The school, at Semoran Boulevard and Aloma Avenue, will include a retail store for Aveda products, 80 hair-cutting stations, 10 treatment rooms for facials and waxing, and classrooms that will be available for use by community groups on the school's off days. It hopes to begin offering facials and haircuts by the end of June.
Central Florida already has a number of beauty schools, from Woody's Hair Styling School near downtown Orlando to the Redken-affiliated Salon Professional Academy in The Villages ofLake County.
"I know that it will give people another choice. And competition, which some people will call it, is always good," said Giulio Veglio, director and part-owner of the Paul Mitchell school in Casselberry. "It keeps everybody on their toes, and it keeps us being able to offer more and a better education and better quality.... I think it's great that people are able to really shop around and see where they really belong."
According to Petrillo, the Aveda school expects to attract about 85,000 salon customers annually. Aveda, a unit of New York-based Estée Lauder Cos., sees the school's location as an advantage because it's close to Full Sail University and not far from the University of Central Florida -- and, like them, it attracts young, creative students.
"I decided to go into cosmetology -- it's something I've been passionate about my whole life," said Sarah DeBelles, who earned a psychology degree from Stetson University in 2005. "After researching all the schools and things like that, Aveda isn't just about beauty on the exterior, it's about feeling good within as well. And having gone to college for psychology, it's really struck a chord with me, and it's what I love."
Aveda is Estée Lauder's "natural" line of beauty products. The 30-year-old company, based in Blaine, Minn., makes plant-based products as part of an environmentally friendly mission to offer natural, but professional, beauty care.
Learning to become such a skin specialist or hair stylist doesn't come cheaply, however: The four-month esthiology course costs $6,800, while the cosmetology course lasts 10 1/2 months and costs $14,000. "Audition" videos are required from prospective students, who once accepted learn about the company and its products as well as the skills needed to land a job. Cosmetology trainees start with mannequins and then practice on friends and family before working on actual clients.
"If anything, it's going to set the bar higher," said Lisa Maile, image consultant for Lisa Maile Executive Seminars & Coaching in Orlando. "We have lots of valid [beauty] schools in Central Florida, and the more good training we have, the more good people we attract to the area.... We're growing in the entertainment business slowly... [and] Aveda is only going to be another step in that direction for fashion or beauty." According to Aveda's Web site, the average salary at a spa or salon is $48,000 a year, but the institute also encourages students to think beyond simply cutting hair.
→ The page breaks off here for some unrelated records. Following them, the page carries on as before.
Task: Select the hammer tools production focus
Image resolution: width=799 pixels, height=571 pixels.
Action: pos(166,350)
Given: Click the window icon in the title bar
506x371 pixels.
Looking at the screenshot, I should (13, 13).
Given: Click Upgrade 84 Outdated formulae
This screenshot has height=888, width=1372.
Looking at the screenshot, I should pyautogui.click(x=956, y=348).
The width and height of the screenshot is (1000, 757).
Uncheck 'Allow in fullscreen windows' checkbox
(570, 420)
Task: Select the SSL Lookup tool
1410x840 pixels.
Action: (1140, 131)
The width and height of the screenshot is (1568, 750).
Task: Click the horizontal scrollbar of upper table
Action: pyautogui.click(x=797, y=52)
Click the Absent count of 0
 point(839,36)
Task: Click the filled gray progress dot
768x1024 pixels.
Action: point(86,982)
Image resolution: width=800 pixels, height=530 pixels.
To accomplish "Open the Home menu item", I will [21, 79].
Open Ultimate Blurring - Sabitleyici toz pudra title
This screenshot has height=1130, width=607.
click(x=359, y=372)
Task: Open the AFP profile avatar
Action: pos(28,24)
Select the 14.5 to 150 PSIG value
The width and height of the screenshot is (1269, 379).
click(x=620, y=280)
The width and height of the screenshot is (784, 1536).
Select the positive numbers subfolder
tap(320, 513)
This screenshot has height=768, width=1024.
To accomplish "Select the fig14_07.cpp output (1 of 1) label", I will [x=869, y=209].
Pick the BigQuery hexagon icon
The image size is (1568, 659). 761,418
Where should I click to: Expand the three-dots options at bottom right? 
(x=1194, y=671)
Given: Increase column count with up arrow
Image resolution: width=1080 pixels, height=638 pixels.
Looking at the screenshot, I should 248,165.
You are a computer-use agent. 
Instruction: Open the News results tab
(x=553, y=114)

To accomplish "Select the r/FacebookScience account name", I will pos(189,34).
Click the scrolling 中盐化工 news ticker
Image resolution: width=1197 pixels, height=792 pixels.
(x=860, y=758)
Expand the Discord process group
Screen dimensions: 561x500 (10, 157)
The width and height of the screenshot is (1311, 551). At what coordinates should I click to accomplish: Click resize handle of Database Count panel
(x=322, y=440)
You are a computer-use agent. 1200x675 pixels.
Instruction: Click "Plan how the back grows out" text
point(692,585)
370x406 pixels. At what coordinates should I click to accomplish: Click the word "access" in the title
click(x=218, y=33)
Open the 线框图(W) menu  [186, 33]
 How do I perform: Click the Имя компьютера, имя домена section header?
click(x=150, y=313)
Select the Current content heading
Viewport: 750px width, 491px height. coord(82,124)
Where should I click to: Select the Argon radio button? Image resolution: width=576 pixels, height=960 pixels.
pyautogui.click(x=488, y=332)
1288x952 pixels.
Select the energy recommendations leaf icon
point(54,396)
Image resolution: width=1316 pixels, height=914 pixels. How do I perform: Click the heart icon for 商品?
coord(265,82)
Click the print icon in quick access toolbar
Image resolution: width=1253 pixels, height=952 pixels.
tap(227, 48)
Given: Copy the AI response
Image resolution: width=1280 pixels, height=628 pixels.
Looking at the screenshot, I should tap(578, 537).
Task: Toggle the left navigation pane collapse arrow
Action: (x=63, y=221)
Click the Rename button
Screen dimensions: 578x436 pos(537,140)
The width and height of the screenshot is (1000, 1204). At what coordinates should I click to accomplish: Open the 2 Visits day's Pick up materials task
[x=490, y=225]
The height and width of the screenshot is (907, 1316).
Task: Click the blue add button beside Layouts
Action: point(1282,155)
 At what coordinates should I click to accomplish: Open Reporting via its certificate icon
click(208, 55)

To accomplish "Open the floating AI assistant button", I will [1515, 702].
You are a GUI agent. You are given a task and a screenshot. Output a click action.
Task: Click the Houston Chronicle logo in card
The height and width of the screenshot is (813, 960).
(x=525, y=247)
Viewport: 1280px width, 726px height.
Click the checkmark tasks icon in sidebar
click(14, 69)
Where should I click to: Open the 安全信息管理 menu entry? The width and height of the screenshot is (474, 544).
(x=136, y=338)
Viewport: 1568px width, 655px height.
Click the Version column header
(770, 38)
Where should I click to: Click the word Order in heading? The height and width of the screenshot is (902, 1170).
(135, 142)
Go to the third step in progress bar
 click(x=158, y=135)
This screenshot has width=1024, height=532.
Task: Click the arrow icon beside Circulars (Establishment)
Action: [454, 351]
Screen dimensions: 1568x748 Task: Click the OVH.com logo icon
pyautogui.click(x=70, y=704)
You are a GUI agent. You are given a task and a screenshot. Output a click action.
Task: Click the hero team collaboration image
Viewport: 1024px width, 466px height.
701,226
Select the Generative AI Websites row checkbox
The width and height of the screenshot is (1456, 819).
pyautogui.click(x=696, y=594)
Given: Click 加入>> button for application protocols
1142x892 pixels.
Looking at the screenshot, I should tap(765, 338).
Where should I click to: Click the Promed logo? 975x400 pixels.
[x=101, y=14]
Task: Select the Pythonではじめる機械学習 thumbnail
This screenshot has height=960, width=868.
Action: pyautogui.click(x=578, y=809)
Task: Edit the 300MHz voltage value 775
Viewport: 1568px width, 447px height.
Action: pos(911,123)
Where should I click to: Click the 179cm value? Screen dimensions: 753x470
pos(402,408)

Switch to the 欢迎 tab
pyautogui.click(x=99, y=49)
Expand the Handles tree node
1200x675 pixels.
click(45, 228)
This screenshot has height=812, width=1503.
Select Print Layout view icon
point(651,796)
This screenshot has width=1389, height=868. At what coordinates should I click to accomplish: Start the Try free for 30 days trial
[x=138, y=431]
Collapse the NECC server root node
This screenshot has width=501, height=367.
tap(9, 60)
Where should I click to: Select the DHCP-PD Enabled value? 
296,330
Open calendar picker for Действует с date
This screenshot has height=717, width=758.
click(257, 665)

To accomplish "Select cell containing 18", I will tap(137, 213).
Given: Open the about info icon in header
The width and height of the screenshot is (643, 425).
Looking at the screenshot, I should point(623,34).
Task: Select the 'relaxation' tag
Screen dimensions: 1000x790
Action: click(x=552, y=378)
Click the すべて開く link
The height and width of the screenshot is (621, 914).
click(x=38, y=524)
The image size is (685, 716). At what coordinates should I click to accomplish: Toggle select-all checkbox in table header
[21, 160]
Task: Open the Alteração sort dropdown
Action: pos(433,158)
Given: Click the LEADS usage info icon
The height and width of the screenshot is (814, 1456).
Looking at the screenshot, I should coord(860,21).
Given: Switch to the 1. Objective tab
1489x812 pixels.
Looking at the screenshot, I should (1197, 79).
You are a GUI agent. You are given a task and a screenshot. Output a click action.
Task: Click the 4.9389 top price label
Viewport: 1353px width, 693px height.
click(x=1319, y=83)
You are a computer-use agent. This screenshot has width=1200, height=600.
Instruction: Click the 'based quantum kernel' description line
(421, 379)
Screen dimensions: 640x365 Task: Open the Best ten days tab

Aveda alumni elsewhere have gone on to open their own salons, to teach or to work in the fashion business on photo shoots and runway shows.
"The thing that I love about getting this education is that I can take this pretty much anywhere in the world with me," said Derek Donovan, one of the students in the Winter Park school's inaugural class. "I'd love to be a part of Fashion Week in New York or Paris. It's the thing that attracts me most about getting this education -- taking it anywhere with me and being able to provide for myself."
For the most part, though, Aveda and other local beauty schools hope to keep the talent in Central Florida.
"Our desired outcome for Orlando is to raise the quality of the work through the training that we're offering in the school, to populate the Central Florida salons and spas as well as hitting North [Florida]," Petrillo said. "In Florida, we have about 235 salons, and we definitely have a need to populate out of Orlando to those salons."